--- START ---

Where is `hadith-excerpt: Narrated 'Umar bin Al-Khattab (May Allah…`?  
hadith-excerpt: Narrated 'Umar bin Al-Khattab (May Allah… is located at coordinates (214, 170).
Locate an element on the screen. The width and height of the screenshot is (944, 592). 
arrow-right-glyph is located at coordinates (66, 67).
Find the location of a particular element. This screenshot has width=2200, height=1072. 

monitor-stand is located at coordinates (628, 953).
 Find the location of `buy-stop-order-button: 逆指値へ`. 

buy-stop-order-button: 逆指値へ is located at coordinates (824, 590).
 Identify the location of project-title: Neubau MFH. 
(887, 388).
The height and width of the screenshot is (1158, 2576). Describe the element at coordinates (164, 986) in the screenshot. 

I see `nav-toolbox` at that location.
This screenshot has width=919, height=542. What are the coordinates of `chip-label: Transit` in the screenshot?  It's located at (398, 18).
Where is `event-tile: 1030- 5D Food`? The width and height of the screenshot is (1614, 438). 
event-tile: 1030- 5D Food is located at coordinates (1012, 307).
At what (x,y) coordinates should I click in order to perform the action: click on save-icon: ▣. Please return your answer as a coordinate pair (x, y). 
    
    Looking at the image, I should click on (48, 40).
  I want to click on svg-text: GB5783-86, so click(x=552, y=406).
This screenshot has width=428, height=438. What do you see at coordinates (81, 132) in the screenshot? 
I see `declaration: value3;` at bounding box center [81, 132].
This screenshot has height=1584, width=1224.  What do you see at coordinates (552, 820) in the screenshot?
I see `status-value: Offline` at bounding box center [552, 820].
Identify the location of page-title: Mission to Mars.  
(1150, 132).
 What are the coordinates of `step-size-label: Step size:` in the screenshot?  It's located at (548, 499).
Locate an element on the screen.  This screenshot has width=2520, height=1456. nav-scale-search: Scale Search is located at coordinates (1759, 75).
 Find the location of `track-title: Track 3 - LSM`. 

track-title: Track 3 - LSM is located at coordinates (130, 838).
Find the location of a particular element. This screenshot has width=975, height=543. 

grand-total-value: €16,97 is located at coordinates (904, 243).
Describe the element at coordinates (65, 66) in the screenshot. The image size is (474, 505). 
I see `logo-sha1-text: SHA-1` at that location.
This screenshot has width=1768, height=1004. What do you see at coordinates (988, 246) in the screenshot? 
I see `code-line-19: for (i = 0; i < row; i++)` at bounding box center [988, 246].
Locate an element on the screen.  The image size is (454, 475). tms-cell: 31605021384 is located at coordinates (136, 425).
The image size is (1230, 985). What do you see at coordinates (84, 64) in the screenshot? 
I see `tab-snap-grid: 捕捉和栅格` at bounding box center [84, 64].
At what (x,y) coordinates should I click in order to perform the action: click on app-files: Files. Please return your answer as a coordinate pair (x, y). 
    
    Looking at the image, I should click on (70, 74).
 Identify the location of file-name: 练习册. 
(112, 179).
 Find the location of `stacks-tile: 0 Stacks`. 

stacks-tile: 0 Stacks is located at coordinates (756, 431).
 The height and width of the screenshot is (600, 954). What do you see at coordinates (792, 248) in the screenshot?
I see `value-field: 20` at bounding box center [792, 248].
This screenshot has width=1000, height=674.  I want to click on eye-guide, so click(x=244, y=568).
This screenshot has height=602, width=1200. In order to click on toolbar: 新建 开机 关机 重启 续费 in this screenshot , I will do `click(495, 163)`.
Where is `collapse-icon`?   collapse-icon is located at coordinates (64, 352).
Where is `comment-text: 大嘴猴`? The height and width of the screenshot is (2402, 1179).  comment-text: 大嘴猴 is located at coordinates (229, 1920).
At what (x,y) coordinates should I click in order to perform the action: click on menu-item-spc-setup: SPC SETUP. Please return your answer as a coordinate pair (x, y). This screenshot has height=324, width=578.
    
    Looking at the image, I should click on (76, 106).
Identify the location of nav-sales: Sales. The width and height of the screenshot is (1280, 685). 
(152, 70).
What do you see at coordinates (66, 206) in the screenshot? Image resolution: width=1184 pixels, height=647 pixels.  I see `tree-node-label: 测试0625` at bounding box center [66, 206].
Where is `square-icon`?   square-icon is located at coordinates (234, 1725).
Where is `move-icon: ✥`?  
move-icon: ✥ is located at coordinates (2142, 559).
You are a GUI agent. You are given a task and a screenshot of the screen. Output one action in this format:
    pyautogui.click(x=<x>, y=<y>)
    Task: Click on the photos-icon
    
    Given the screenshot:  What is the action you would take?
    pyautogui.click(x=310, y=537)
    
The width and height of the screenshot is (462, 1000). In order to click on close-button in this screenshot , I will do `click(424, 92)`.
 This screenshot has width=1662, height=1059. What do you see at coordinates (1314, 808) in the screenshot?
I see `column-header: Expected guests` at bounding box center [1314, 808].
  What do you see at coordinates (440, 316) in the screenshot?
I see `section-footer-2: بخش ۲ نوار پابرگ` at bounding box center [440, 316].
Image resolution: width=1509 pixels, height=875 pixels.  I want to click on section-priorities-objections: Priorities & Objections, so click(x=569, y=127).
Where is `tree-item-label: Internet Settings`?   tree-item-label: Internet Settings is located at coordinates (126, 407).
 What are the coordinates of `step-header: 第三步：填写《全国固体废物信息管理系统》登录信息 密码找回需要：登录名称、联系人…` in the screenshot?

--- END ---

**Exercise prompt:** Convert all of the records above into a Markdown table with two columns, Row and Record line, giving each non-blank line its own numbered row and leaving out blank lines.

**Response below:**
| Row | Record line |
|---|---|
| 1 | Where is `hadith-excerpt: Narrated 'Umar bin Al-Khattab (May Allah…`?   |
| 2 | hadith-excerpt: Narrated 'Umar bin Al-Khattab (May Allah… is located at coordinates (214, 170). |
| 3 | Locate an element on the screen. The width and height of the screenshot is (944, 592).  |
| 4 | arrow-right-glyph is located at coordinates (66, 67). |
| 5 | Find the location of a particular element. This screenshot has width=2200, height=1072.  |
| 6 | monitor-stand is located at coordinates (628, 953). |
| 7 |  Find the location of `buy-stop-order-button: 逆指値へ`.  |
| 8 | buy-stop-order-button: 逆指値へ is located at coordinates (824, 590). |
| 9 |  Identify the location of project-title: Neubau MFH.  |
| 10 | (887, 388). |
| 11 | The height and width of the screenshot is (1158, 2576). Describe the element at coordinates (164, 986) in the screenshot.  |
| 12 | I see `nav-toolbox` at that location. |
| 13 | This screenshot has width=919, height=542. What are the coordinates of `chip-label: Transit` in the screenshot?  It's located at (398, 18). |
| 14 | Where is `event-tile: 1030- 5D Food`? The width and height of the screenshot is (1614, 438).  |
| 15 | event-tile: 1030- 5D Food is located at coordinates (1012, 307). |
| 16 | At what (x,y) coordinates should I click in order to perform the action: click on save-icon: ▣. Please return your answer as a coordinate pair (x, y).  |
| 17 |     Looking at the image, I should click on (48, 40). |
| 18 |   I want to click on svg-text: GB5783-86, so click(x=552, y=406). |
| 19 | This screenshot has width=428, height=438. What do you see at coordinates (81, 132) in the screenshot?  |
| 20 | I see `declaration: value3;` at bounding box center [81, 132]. |
| 21 | This screenshot has height=1584, width=1224.  What do you see at coordinates (552, 820) in the screenshot? |
| 22 | I see `status-value: Offline` at bounding box center [552, 820]. |
| 23 | Identify the location of page-title: Mission to Mars.   |
| 24 | (1150, 132). |
| 25 |  What are the coordinates of `step-size-label: Step size:` in the screenshot?  It's located at (548, 499). |
| 26 | Locate an element on the screen.  This screenshot has width=2520, height=1456. nav-scale-search: Scale Search is located at coordinates (1759, 75). |
| 27 |  Find the location of `track-title: Track 3 - LSM`.  |
| 28 | track-title: Track 3 - LSM is located at coordinates (130, 838). |
| 29 | Find the location of a particular element. This screenshot has width=975, height=543.  |
| 30 | grand-total-value: €16,97 is located at coordinates (904, 243). |
| 31 | Describe the element at coordinates (65, 66) in the screenshot. The image size is (474, 505).  |
| 32 | I see `logo-sha1-text: SHA-1` at that location. |
| 33 | This screenshot has width=1768, height=1004. What do you see at coordinates (988, 246) in the screenshot?  |
| 34 | I see `code-line-19: for (i = 0; i < row; i++)` at bounding box center [988, 246]. |
| 35 | Locate an element on the screen.  The image size is (454, 475). tms-cell: 31605021384 is located at coordinates (136, 425). |
| 36 | The image size is (1230, 985). What do you see at coordinates (84, 64) in the screenshot?  |
| 37 | I see `tab-snap-grid: 捕捉和栅格` at bounding box center [84, 64]. |
| 38 | At what (x,y) coordinates should I click in order to perform the action: click on app-files: Files. Please return your answer as a coordinate pair (x, y).  |
| 39 |     Looking at the image, I should click on (70, 74). |
| 40 |  Identify the location of file-name: 练习册.  |
| 41 | (112, 179). |
| 42 |  Find the location of `stacks-tile: 0 Stacks`.  |
| 43 | stacks-tile: 0 Stacks is located at coordinates (756, 431). |
| 44 |  The height and width of the screenshot is (600, 954). What do you see at coordinates (792, 248) in the screenshot? |
| 45 | I see `value-field: 20` at bounding box center [792, 248]. |
| 46 | This screenshot has width=1000, height=674.  I want to click on eye-guide, so click(x=244, y=568). |
| 47 | This screenshot has height=602, width=1200. In order to click on toolbar: 新建 开机 关机 重启 续费 in this screenshot , I will do `click(495, 163)`. |
| 48 | Where is `collapse-icon`?   collapse-icon is located at coordinates (64, 352). |
| 49 | Where is `comment-text: 大嘴猴`? The height and width of the screenshot is (2402, 1179).  comment-text: 大嘴猴 is located at coordinates (229, 1920). |
| 50 | At what (x,y) coordinates should I click in order to perform the action: click on menu-item-spc-setup: SPC SETUP. Please return your answer as a coordinate pair (x, y). This screenshot has height=324, width=578. |
| 51 |     Looking at the image, I should click on (76, 106). |
| 52 | Identify the location of nav-sales: Sales. The width and height of the screenshot is (1280, 685).  |
| 53 | (152, 70). |
| 54 | What do you see at coordinates (66, 206) in the screenshot? Image resolution: width=1184 pixels, height=647 pixels.  I see `tree-node-label: 测试0625` at bounding box center [66, 206]. |
| 55 | Where is `square-icon`?   square-icon is located at coordinates (234, 1725). |
| 56 | Where is `move-icon: ✥`?   |
| 57 | move-icon: ✥ is located at coordinates (2142, 559). |
| 58 | You are a GUI agent. You are given a task and a screenshot of the screen. Output one action in this format: |
| 59 |     pyautogui.click(x=<x>, y=<y>) |
| 60 |     Task: Click on the photos-icon |
| 61 |     Given the screenshot:  What is the action you would take? |
| 62 |     pyautogui.click(x=310, y=537) |
| 63 | The width and height of the screenshot is (462, 1000). In order to click on close-button in this screenshot , I will do `click(424, 92)`. |
| 64 |  This screenshot has width=1662, height=1059. What do you see at coordinates (1314, 808) in the screenshot? |
| 65 | I see `column-header: Expected guests` at bounding box center [1314, 808]. |
| 66 |   What do you see at coordinates (440, 316) in the screenshot? |
| 67 | I see `section-footer-2: بخش ۲ نوار پابرگ` at bounding box center [440, 316]. |
| 68 | Image resolution: width=1509 pixels, height=875 pixels.  I want to click on section-priorities-objections: Priorities & Objections, so click(x=569, y=127). |
| 69 | Where is `tree-item-label: Internet Settings`?   tree-item-label: Internet Settings is located at coordinates (126, 407). |
| 70 |  What are the coordinates of `step-header: 第三步：填写《全国固体废物信息管理系统》登录信息 密码找回需要：登录名称、联系人…` in the screenshot? |